31,000 Votes for Conservation

Release date: 16 May 2011

The European Outdoor Conservation Association is celebrating today having seen over 31,000 people across Europe get online and vote for conservation.
 
A great step forward for conservation
A great step forward for conservation

Following a successful pilot project last year with Trail Magazine in the UK, the European Outdoor Conservation Association (EOCA) set up partnerships with 4 national magazines across Europe, to encourage members of the public to get involved by choosing which projects should be supported by the Association’s 2001/12 funding round. In conjunction with Trail (UK), Sport Partner, Bike & Trekking and Lift magazines (The Netherlands), Alpin (Germany) and National Geographic Germany, shortlisted projects were showcased both in the magazines and online and the general public were then asked to go to the magazines’ websites to vote.

 
31,000 votes for conservation!
31,000 votes for conservation!

**Given request**
Rework the conservation vote release from the words "Following a successful" through "websites to vote." so that "trial project" takes the place of "pilot project".

**Collected material**
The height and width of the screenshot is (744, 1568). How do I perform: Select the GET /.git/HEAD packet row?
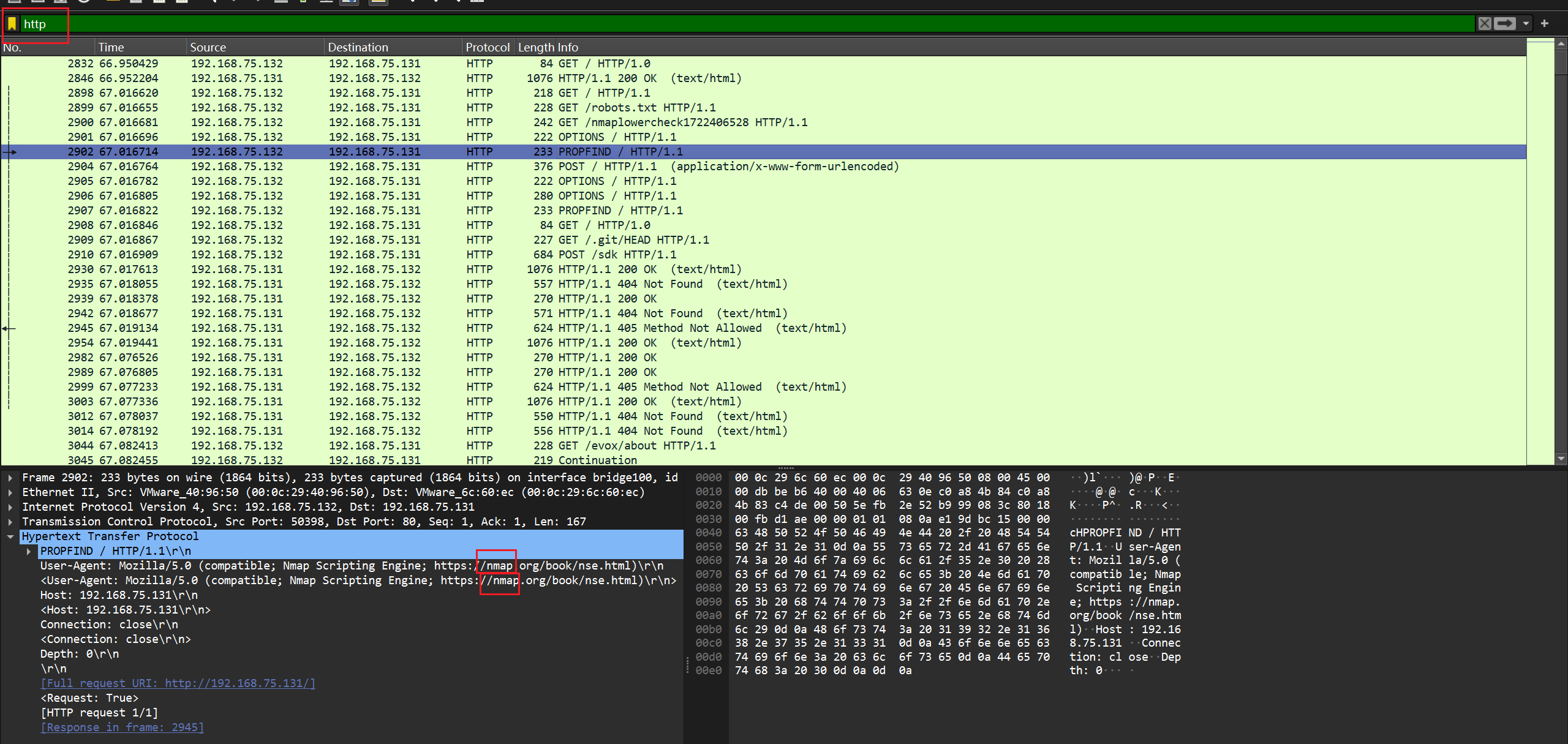(x=612, y=240)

**Answer to this exercise**
Following a successful trial project last year with Trail Magazine in the UK, the European Outdoor Conservation Association (EOCA) set up partnerships with 4 national magazines across Europe, to encourage members of the public to get involved by choosing which projects should be supported by the Association’s 2001/12 funding round. In conjunction with Trail (UK), Sport Partner, Bike & Trekking and Lift magazines (The Netherlands), Alpin (Germany) and National Geographic Germany, shortlisted projects were showcased both in the magazines and online and the general public were then asked to go to the magazines’ websites to vote.